Dataset records Start Marker

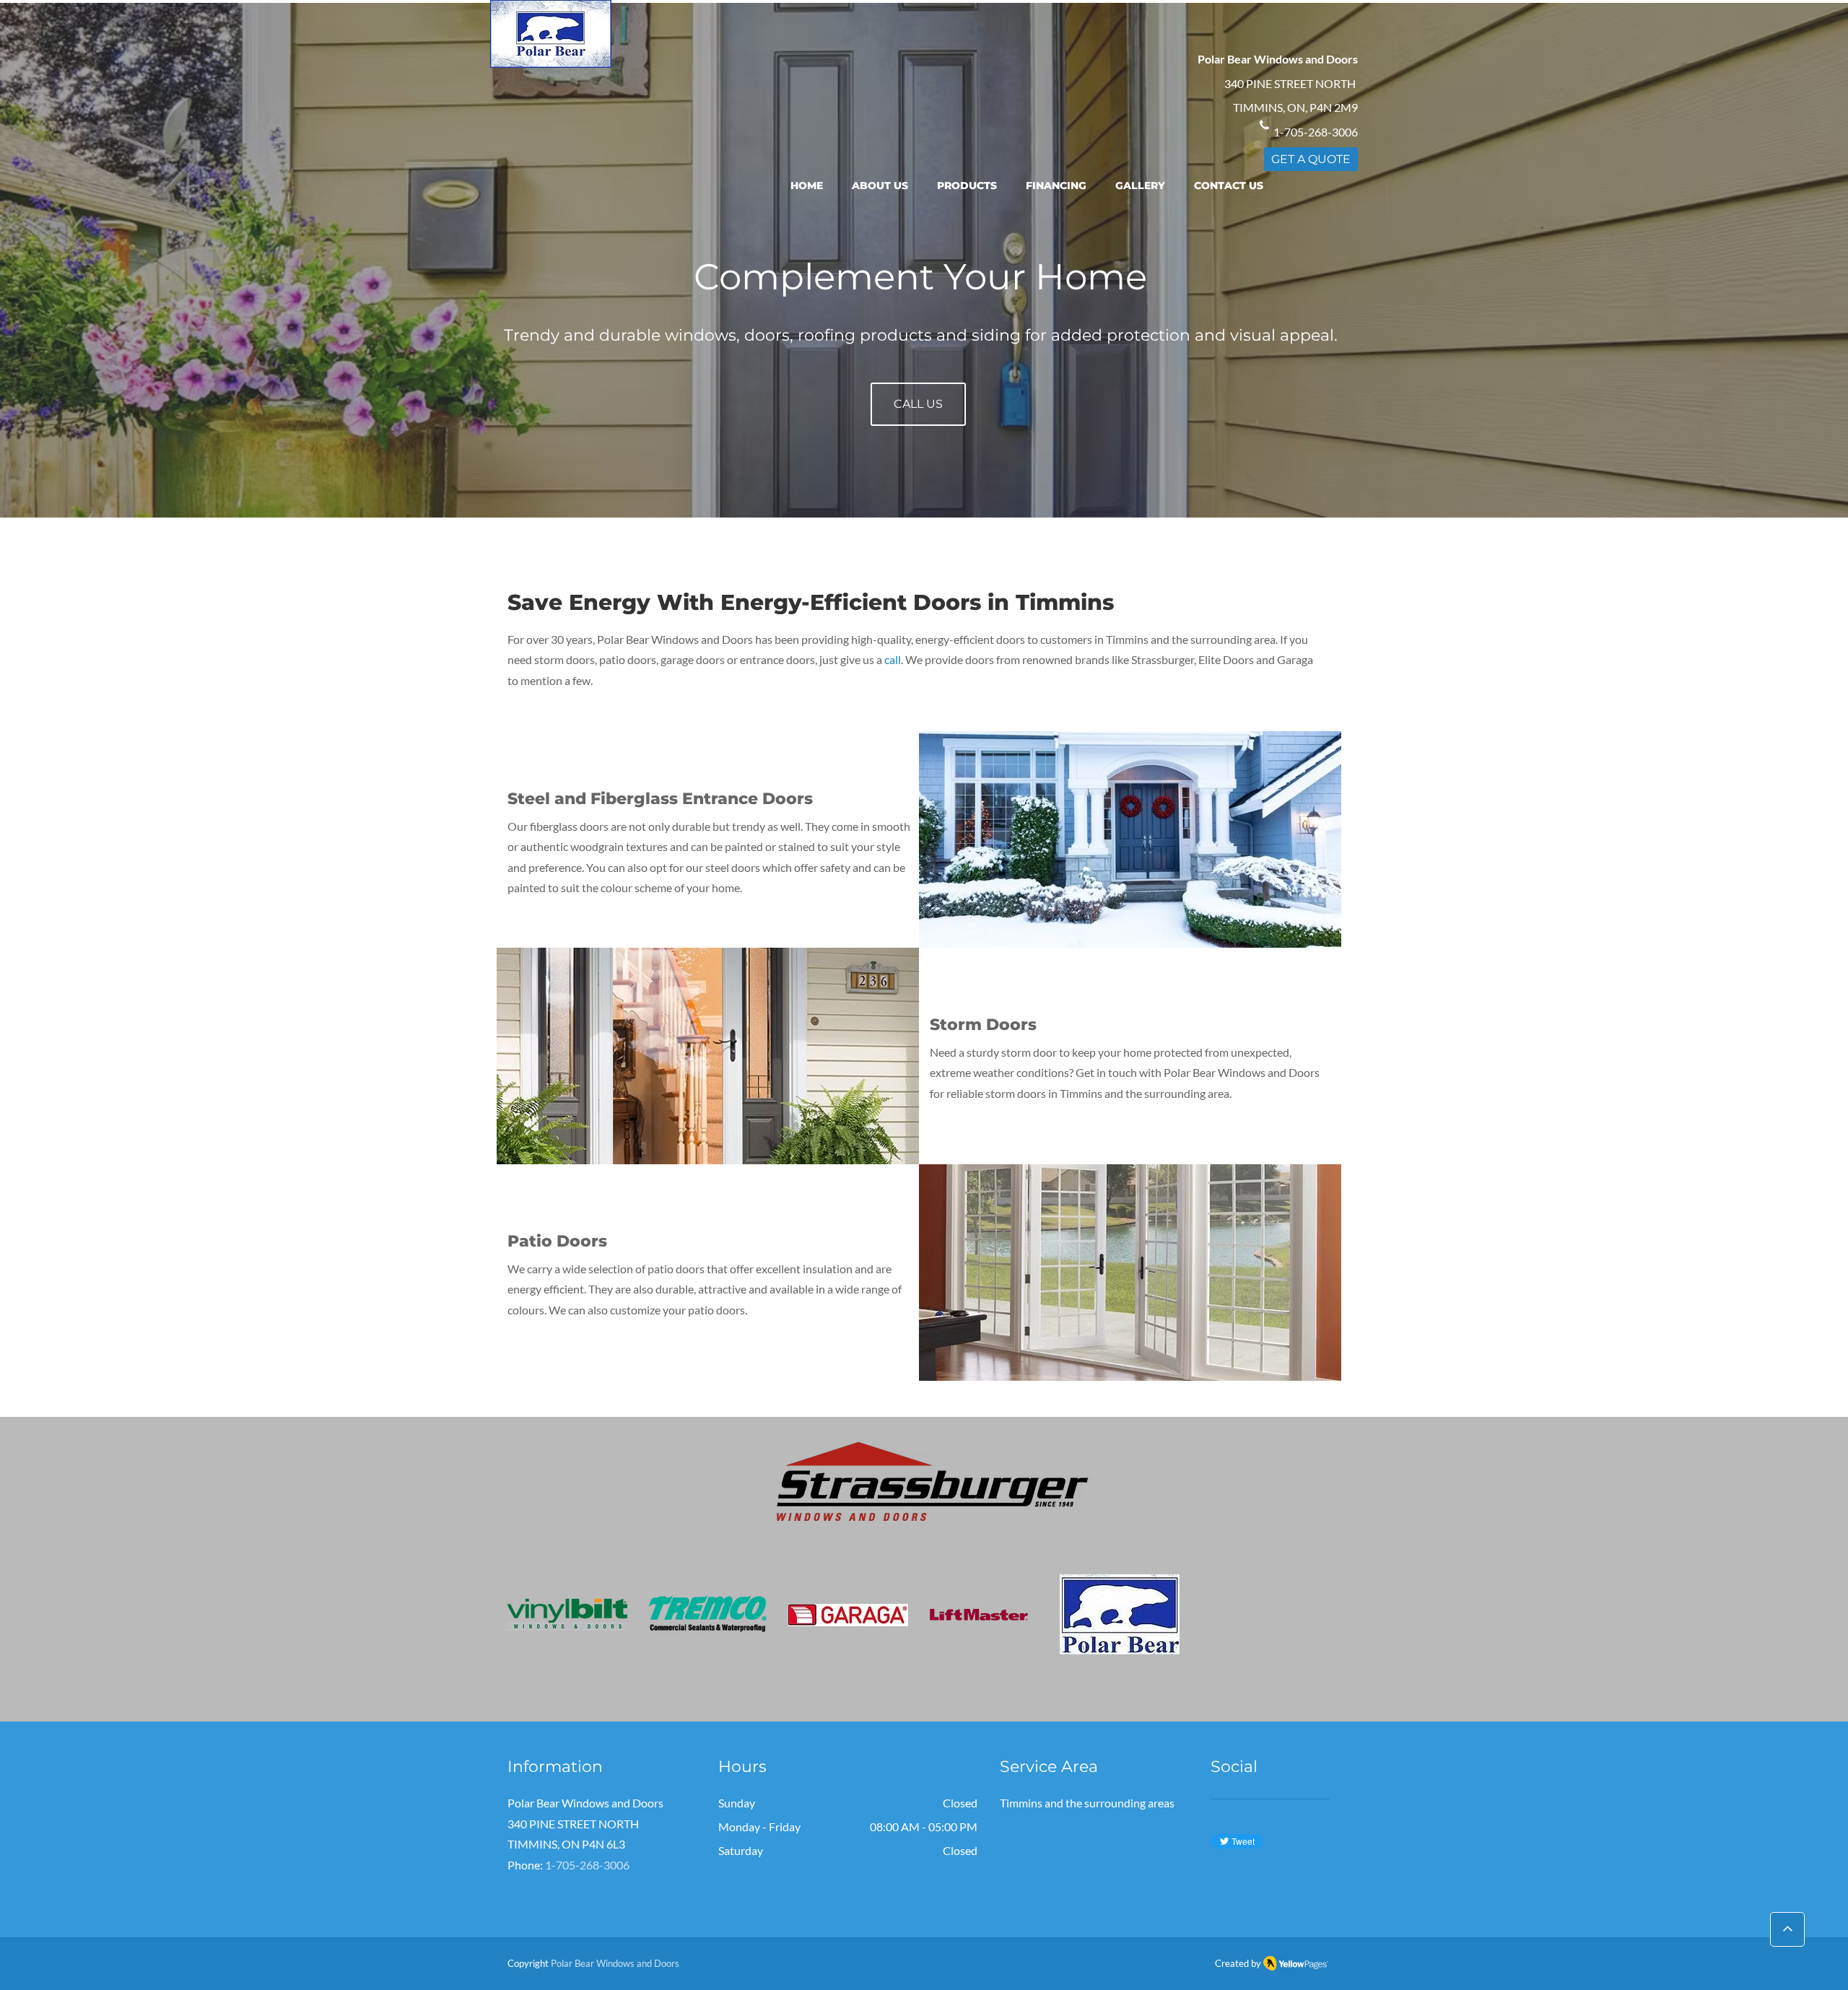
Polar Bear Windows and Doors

Dataset records End Marker
Dataset records Start Marker

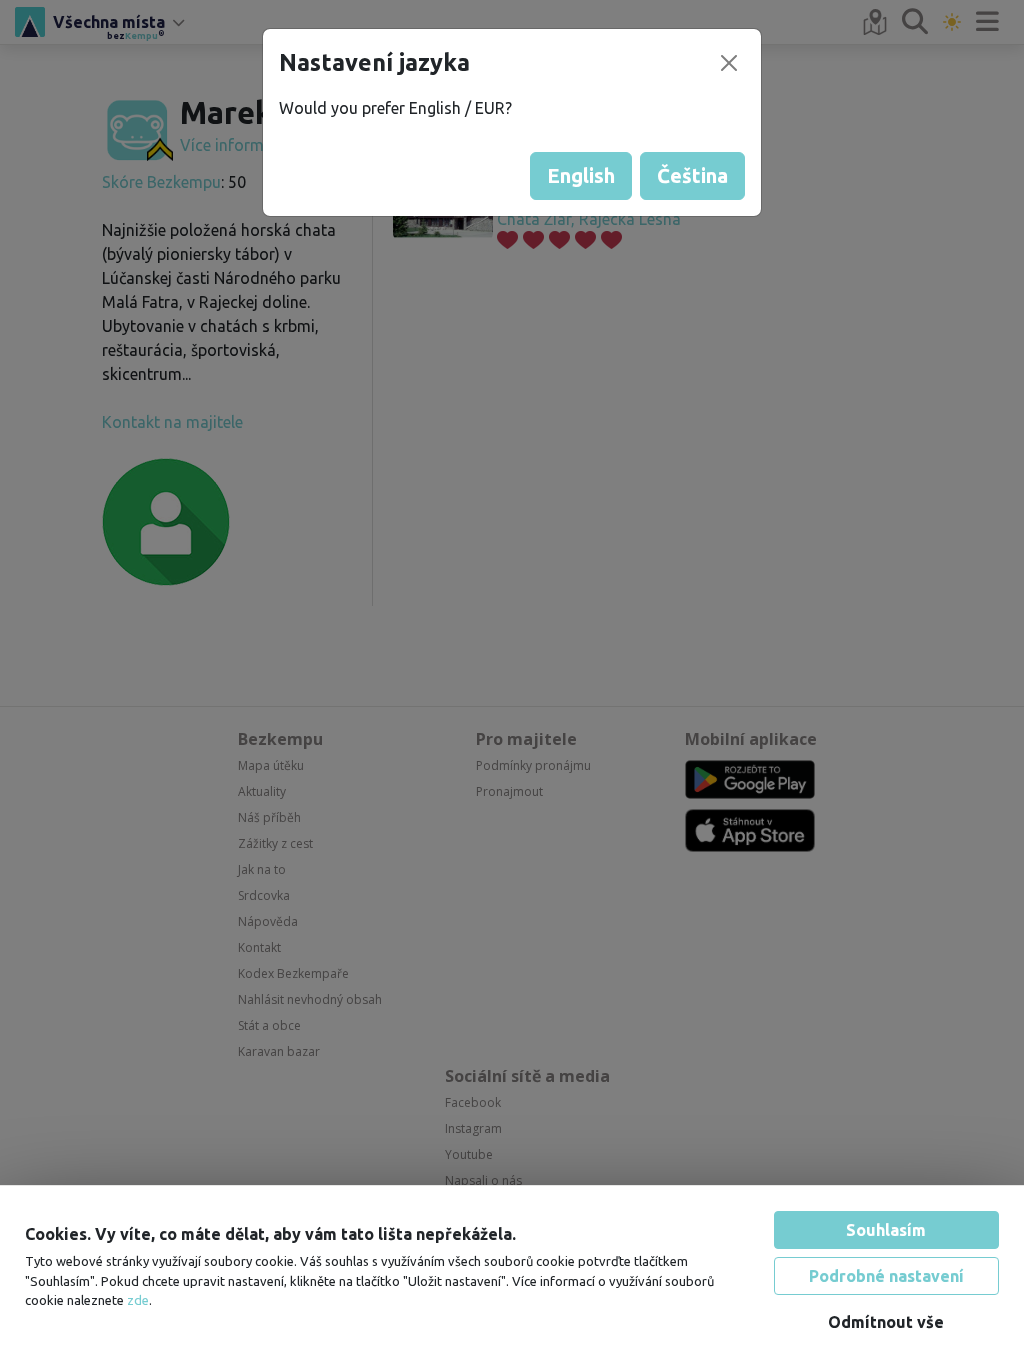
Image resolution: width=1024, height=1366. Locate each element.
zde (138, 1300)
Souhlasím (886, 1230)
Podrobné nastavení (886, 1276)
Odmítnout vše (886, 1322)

Dataset records End Marker
Dataset records Start Marker

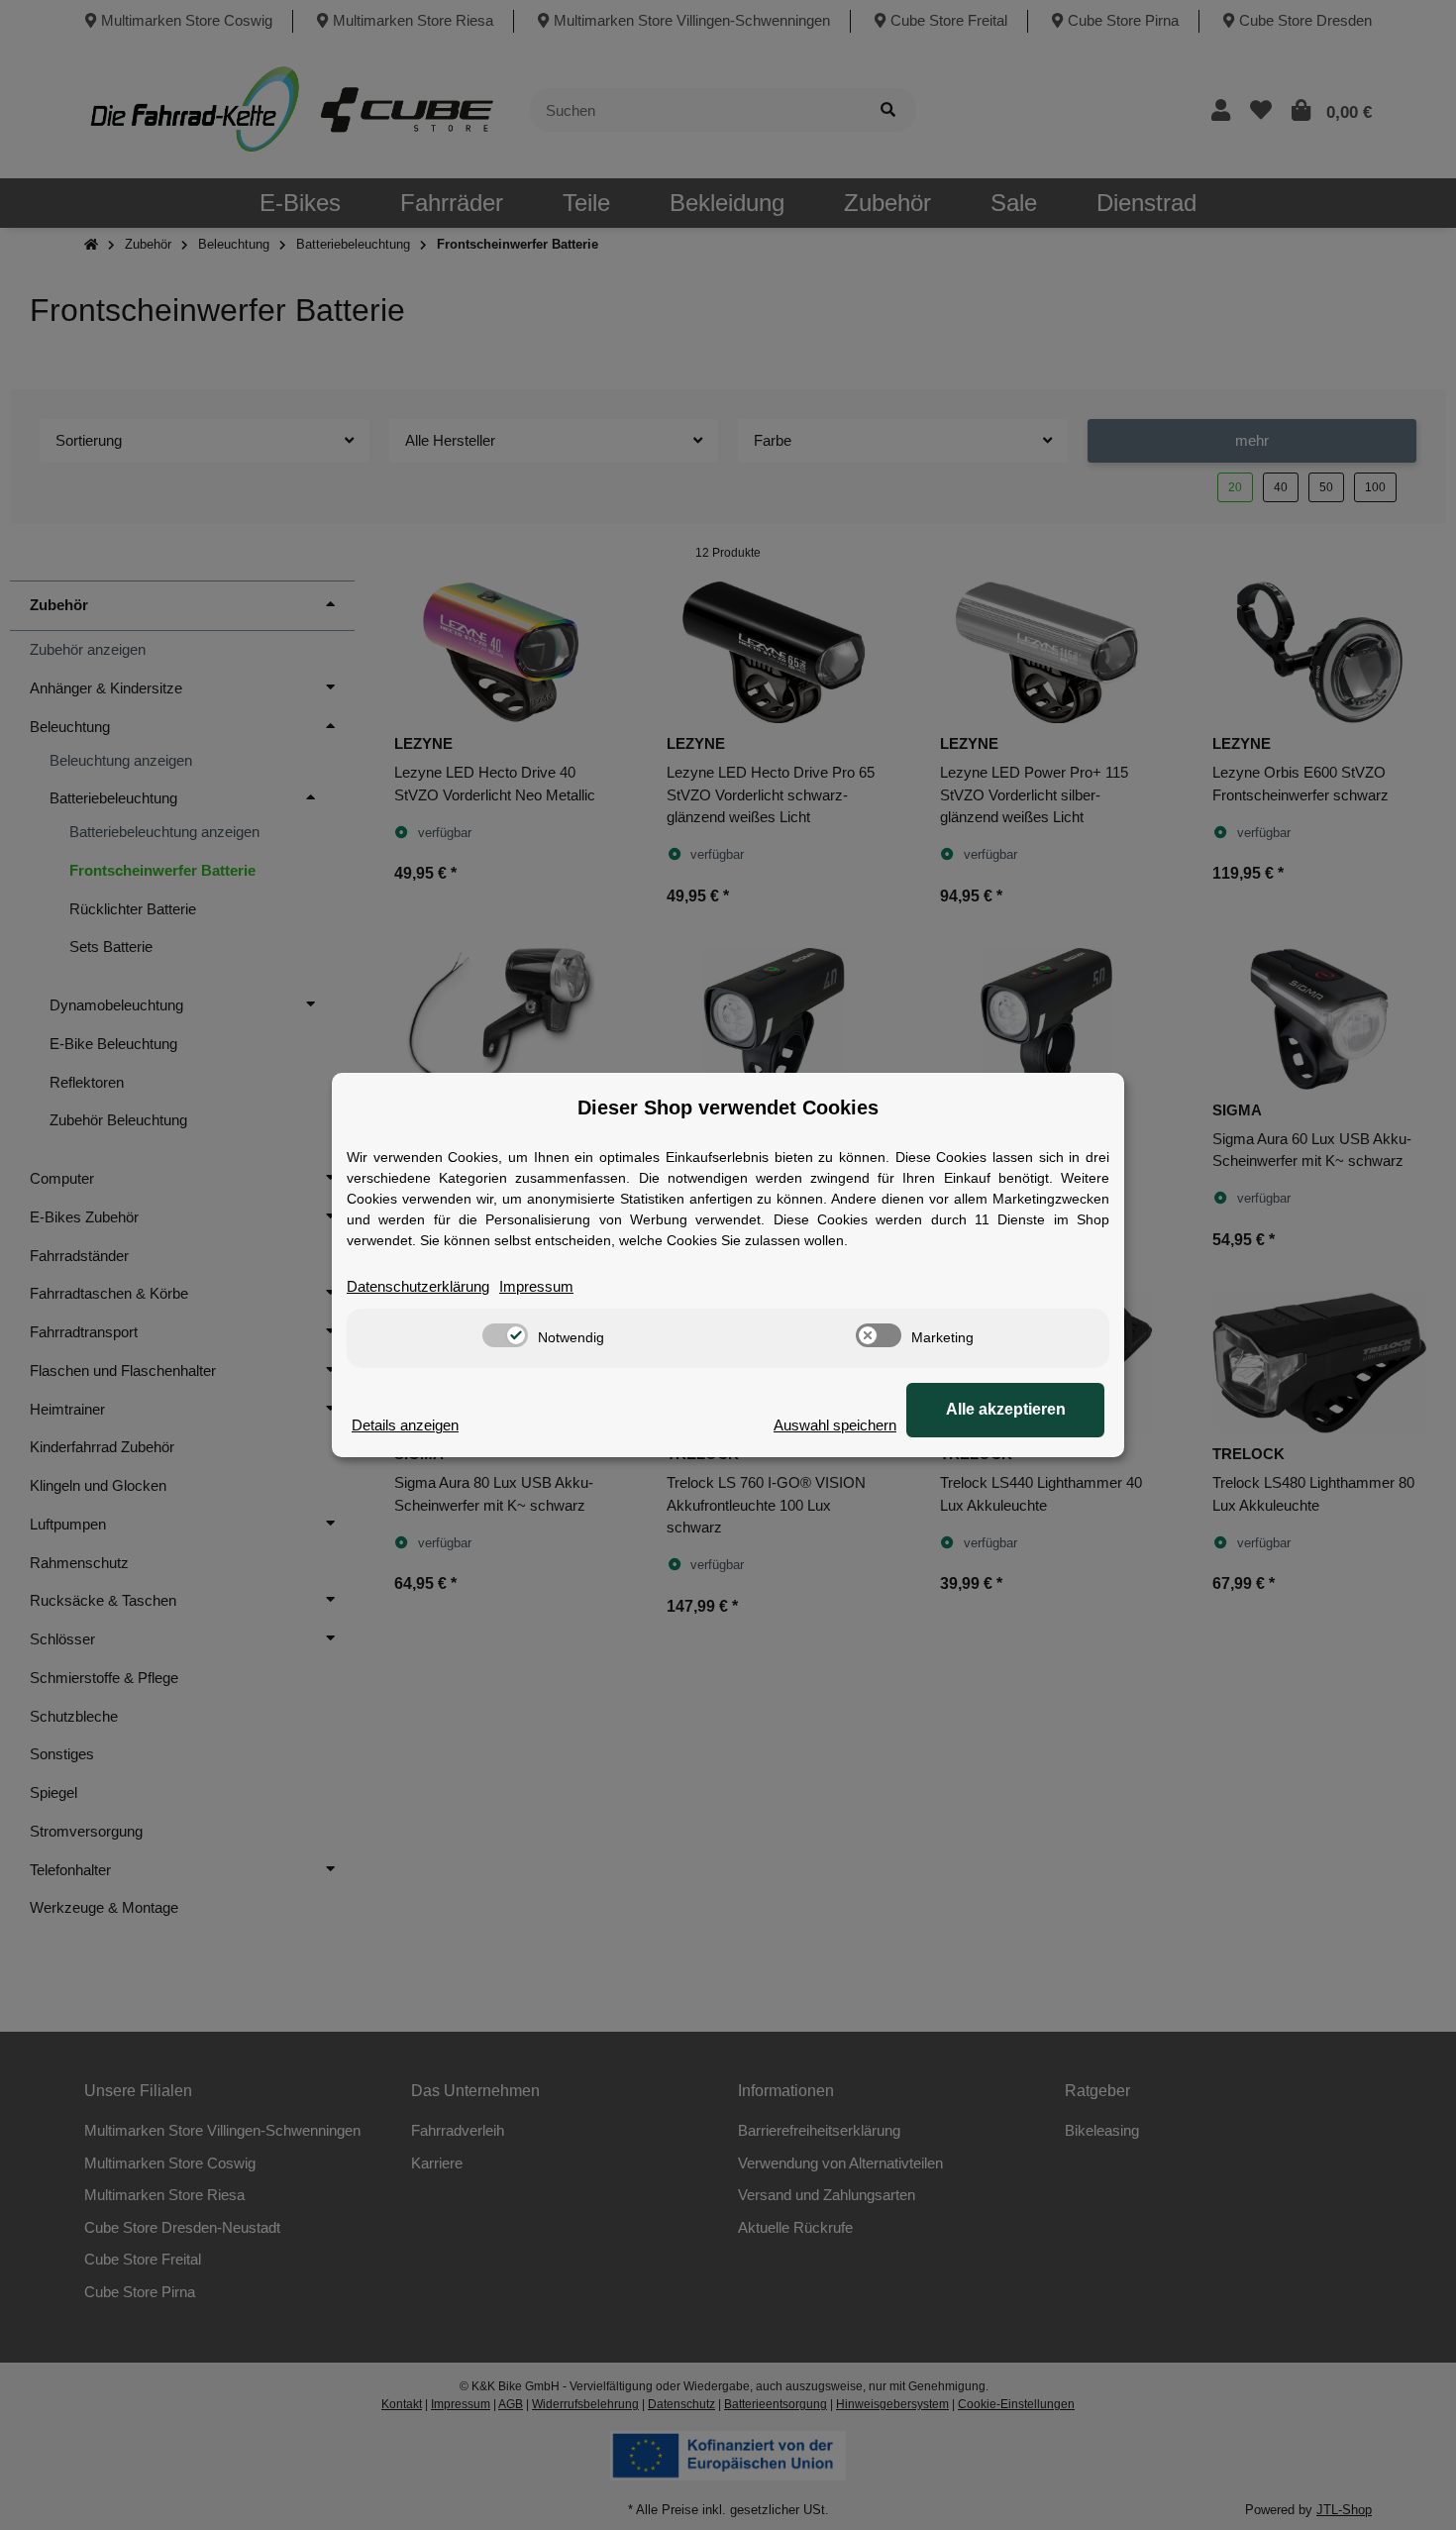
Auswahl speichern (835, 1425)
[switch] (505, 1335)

Dataset records End Marker

Reproduce exactly the entries above, limited to the lines from the one with "zde (138, 1300)" through the one with "Odmítnout vše (886, 1322)", both included.

zde (138, 1300)
Souhlasím (886, 1230)
Podrobné nastavení (886, 1276)
Odmítnout vše (886, 1322)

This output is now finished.